(Some entries)
* Start *

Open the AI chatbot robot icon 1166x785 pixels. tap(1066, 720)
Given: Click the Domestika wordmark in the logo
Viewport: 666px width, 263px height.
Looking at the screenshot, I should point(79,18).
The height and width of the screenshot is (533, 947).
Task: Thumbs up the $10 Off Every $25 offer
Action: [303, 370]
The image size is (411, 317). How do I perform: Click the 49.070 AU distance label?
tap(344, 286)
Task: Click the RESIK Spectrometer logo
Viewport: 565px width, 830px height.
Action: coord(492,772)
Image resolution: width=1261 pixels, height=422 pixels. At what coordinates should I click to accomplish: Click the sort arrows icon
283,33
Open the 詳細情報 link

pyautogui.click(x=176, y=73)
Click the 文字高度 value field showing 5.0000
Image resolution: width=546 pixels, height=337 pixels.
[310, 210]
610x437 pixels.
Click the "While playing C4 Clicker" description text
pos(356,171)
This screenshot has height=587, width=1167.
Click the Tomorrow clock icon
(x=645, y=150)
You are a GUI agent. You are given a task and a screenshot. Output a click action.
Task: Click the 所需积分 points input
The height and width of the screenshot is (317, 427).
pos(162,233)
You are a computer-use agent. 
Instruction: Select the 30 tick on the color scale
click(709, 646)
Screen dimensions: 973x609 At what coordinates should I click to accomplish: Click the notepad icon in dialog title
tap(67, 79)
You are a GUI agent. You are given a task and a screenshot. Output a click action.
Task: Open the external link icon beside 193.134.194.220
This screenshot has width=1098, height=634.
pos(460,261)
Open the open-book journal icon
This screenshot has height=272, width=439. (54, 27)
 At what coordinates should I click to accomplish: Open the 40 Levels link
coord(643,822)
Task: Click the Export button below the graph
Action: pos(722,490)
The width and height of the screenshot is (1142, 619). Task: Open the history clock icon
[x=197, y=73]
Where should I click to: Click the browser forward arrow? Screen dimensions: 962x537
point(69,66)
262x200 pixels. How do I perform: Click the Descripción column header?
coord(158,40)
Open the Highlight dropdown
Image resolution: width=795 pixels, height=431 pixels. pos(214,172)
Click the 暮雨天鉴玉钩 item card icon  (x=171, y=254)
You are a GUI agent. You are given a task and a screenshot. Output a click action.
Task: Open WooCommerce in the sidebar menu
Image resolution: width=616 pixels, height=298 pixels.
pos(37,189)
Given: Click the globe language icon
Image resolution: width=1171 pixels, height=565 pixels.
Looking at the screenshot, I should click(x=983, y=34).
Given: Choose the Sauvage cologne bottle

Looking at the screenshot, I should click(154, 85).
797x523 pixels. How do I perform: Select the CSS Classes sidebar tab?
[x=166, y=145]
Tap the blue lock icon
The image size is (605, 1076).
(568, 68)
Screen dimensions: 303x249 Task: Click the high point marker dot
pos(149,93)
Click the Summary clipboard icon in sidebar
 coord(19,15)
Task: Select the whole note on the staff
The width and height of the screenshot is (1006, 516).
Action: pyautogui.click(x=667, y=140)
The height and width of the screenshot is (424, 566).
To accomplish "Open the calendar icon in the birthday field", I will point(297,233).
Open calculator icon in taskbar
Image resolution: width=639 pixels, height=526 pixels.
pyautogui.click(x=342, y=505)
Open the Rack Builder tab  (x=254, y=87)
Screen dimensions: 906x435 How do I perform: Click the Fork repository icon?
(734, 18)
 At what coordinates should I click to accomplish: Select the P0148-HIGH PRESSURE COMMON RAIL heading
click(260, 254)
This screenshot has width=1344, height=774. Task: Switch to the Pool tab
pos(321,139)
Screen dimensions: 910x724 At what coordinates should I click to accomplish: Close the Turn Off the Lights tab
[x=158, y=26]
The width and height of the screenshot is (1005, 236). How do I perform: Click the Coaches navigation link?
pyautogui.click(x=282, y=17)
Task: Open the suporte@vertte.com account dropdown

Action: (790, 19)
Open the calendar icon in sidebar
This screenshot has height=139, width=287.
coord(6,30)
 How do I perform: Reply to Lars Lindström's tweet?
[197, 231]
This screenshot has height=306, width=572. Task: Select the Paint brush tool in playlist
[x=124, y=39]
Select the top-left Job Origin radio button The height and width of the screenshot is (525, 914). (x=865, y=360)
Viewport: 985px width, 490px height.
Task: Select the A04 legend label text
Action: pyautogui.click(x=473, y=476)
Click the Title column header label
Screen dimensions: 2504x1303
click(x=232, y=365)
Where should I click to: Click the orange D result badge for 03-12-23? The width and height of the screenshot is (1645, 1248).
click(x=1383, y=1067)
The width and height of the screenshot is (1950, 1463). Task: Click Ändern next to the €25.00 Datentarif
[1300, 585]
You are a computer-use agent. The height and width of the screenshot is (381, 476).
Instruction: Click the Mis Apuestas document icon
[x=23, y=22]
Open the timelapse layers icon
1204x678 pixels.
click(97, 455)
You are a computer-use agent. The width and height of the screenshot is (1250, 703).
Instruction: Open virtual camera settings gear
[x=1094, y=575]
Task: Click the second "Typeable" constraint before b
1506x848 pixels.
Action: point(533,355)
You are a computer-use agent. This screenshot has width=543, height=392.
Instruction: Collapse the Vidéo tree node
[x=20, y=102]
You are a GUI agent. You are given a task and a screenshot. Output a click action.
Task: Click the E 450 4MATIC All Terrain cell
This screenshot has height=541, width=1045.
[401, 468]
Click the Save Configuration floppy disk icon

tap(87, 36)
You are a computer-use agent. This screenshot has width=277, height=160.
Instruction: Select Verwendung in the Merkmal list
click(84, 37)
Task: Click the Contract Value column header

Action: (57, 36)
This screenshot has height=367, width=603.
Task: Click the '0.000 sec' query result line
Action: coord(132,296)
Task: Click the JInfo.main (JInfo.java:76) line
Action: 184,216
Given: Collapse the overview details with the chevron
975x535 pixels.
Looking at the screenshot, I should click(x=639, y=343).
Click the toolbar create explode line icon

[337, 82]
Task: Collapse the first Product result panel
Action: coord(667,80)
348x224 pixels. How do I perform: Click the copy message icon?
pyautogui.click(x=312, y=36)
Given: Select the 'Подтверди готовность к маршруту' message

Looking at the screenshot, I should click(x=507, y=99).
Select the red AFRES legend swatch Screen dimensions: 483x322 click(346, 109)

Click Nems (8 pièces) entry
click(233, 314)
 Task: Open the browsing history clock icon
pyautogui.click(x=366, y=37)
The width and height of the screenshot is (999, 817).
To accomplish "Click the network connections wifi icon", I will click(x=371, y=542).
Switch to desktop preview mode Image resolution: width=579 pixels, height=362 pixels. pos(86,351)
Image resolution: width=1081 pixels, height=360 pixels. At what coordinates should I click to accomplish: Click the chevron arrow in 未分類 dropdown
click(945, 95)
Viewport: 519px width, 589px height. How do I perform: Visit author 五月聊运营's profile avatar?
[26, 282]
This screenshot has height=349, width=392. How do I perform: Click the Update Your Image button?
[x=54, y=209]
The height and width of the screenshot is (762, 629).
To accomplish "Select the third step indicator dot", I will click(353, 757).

* End *

Reproduce the entries above, swapping every "clock icon" for "clock symbol" and leaving everything else unchanged.

Open the AI chatbot robot icon 1166x785 pixels. tap(1066, 720)
Given: Click the Domestika wordmark in the logo
Viewport: 666px width, 263px height.
Looking at the screenshot, I should point(79,18).
The height and width of the screenshot is (533, 947).
Task: Thumbs up the $10 Off Every $25 offer
Action: [303, 370]
The image size is (411, 317). How do I perform: Click the 49.070 AU distance label?
tap(344, 286)
Task: Click the RESIK Spectrometer logo
Viewport: 565px width, 830px height.
Action: coord(492,772)
Image resolution: width=1261 pixels, height=422 pixels. At what coordinates should I click to accomplish: Click the sort arrows icon
283,33
Open the 詳細情報 link

pyautogui.click(x=176, y=73)
Click the 文字高度 value field showing 5.0000
Image resolution: width=546 pixels, height=337 pixels.
[310, 210]
610x437 pixels.
Click the "While playing C4 Clicker" description text
pos(356,171)
This screenshot has height=587, width=1167.
Click the Tomorrow clock symbol
(x=645, y=150)
You are a GUI agent. You are given a task and a screenshot. Output a click action.
Task: Click the 所需积分 points input
The height and width of the screenshot is (317, 427).
pos(162,233)
You are a computer-use agent. 
Instruction: Select the 30 tick on the color scale
click(709, 646)
Screen dimensions: 973x609 At what coordinates should I click to accomplish: Click the notepad icon in dialog title
tap(67, 79)
You are a GUI agent. You are given a task and a screenshot. Output a click action.
Task: Open the external link icon beside 193.134.194.220
This screenshot has width=1098, height=634.
pos(460,261)
Open the open-book journal icon
This screenshot has height=272, width=439. (54, 27)
 At what coordinates should I click to accomplish: Open the 40 Levels link
coord(643,822)
Task: Click the Export button below the graph
Action: pos(722,490)
The width and height of the screenshot is (1142, 619). Task: Open the history clock symbol
[x=197, y=73]
Where should I click to: Click the browser forward arrow? Screen dimensions: 962x537
point(69,66)
262x200 pixels. How do I perform: Click the Descripción column header?
coord(158,40)
Open the Highlight dropdown
Image resolution: width=795 pixels, height=431 pixels. pos(214,172)
Click the 暮雨天鉴玉钩 item card icon  (x=171, y=254)
You are a GUI agent. You are given a task and a screenshot. Output a click action.
Task: Open WooCommerce in the sidebar menu
Image resolution: width=616 pixels, height=298 pixels.
pos(37,189)
Given: Click the globe language icon
Image resolution: width=1171 pixels, height=565 pixels.
Looking at the screenshot, I should click(x=983, y=34).
Given: Choose the Sauvage cologne bottle

Looking at the screenshot, I should click(154, 85).
797x523 pixels. How do I perform: Select the CSS Classes sidebar tab?
[x=166, y=145]
Tap the blue lock icon
The image size is (605, 1076).
(568, 68)
Screen dimensions: 303x249 Task: Click the high point marker dot
pos(149,93)
Click the Summary clipboard icon in sidebar
 coord(19,15)
Task: Select the whole note on the staff
The width and height of the screenshot is (1006, 516).
Action: pyautogui.click(x=667, y=140)
The height and width of the screenshot is (424, 566).
To accomplish "Open the calendar icon in the birthday field", I will point(297,233).
Open calculator icon in taskbar
Image resolution: width=639 pixels, height=526 pixels.
pyautogui.click(x=342, y=505)
Open the Rack Builder tab  (x=254, y=87)
Screen dimensions: 906x435 How do I perform: Click the Fork repository icon?
(734, 18)
 At what coordinates should I click to accomplish: Select the P0148-HIGH PRESSURE COMMON RAIL heading
click(260, 254)
This screenshot has width=1344, height=774. Task: Switch to the Pool tab
pos(321,139)
Screen dimensions: 910x724 At what coordinates should I click to accomplish: Close the Turn Off the Lights tab
[x=158, y=26]
The width and height of the screenshot is (1005, 236). How do I perform: Click the Coaches navigation link?
pyautogui.click(x=282, y=17)
Task: Open the suporte@vertte.com account dropdown

Action: (790, 19)
Open the calendar icon in sidebar
This screenshot has height=139, width=287.
coord(6,30)
 How do I perform: Reply to Lars Lindström's tweet?
[197, 231]
This screenshot has height=306, width=572. Task: Select the Paint brush tool in playlist
[x=124, y=39]
Select the top-left Job Origin radio button The height and width of the screenshot is (525, 914). (x=865, y=360)
Viewport: 985px width, 490px height.
Task: Select the A04 legend label text
Action: pyautogui.click(x=473, y=476)
Click the Title column header label
Screen dimensions: 2504x1303
click(x=232, y=365)
Where should I click to: Click the orange D result badge for 03-12-23? The width and height of the screenshot is (1645, 1248).
click(x=1383, y=1067)
The width and height of the screenshot is (1950, 1463). Task: Click Ändern next to the €25.00 Datentarif
[1300, 585]
You are a computer-use agent. The height and width of the screenshot is (381, 476).
Instruction: Click the Mis Apuestas document icon
[x=23, y=22]
Open the timelapse layers icon
1204x678 pixels.
click(97, 455)
You are a computer-use agent. The width and height of the screenshot is (1250, 703).
Instruction: Open virtual camera settings gear
[x=1094, y=575]
Task: Click the second "Typeable" constraint before b
1506x848 pixels.
Action: point(533,355)
You are a computer-use agent. This screenshot has width=543, height=392.
Instruction: Collapse the Vidéo tree node
[x=20, y=102]
You are a GUI agent. You are given a task and a screenshot. Output a click action.
Task: Click the E 450 4MATIC All Terrain cell
This screenshot has height=541, width=1045.
[401, 468]
Click the Save Configuration floppy disk icon

tap(87, 36)
You are a computer-use agent. This screenshot has width=277, height=160.
Instruction: Select Verwendung in the Merkmal list
click(84, 37)
Task: Click the Contract Value column header

Action: (57, 36)
This screenshot has height=367, width=603.
Task: Click the '0.000 sec' query result line
Action: coord(132,296)
Task: Click the JInfo.main (JInfo.java:76) line
Action: 184,216
Given: Collapse the overview details with the chevron
975x535 pixels.
Looking at the screenshot, I should click(x=639, y=343).
Click the toolbar create explode line icon

[337, 82]
Task: Collapse the first Product result panel
Action: coord(667,80)
348x224 pixels. How do I perform: Click the copy message icon?
pyautogui.click(x=312, y=36)
Given: Select the 'Подтверди готовность к маршруту' message

Looking at the screenshot, I should click(x=507, y=99).
Select the red AFRES legend swatch Screen dimensions: 483x322 click(346, 109)

Click Nems (8 pièces) entry
click(233, 314)
 Task: Open the browsing history clock symbol
pyautogui.click(x=366, y=37)
The width and height of the screenshot is (999, 817).
To accomplish "Click the network connections wifi icon", I will click(x=371, y=542).
Switch to desktop preview mode Image resolution: width=579 pixels, height=362 pixels. pos(86,351)
Image resolution: width=1081 pixels, height=360 pixels. At what coordinates should I click to accomplish: Click the chevron arrow in 未分類 dropdown
click(945, 95)
Viewport: 519px width, 589px height. How do I perform: Visit author 五月聊运营's profile avatar?
[26, 282]
This screenshot has height=349, width=392. How do I perform: Click the Update Your Image button?
[x=54, y=209]
The height and width of the screenshot is (762, 629).
To accomplish "Select the third step indicator dot", I will click(353, 757).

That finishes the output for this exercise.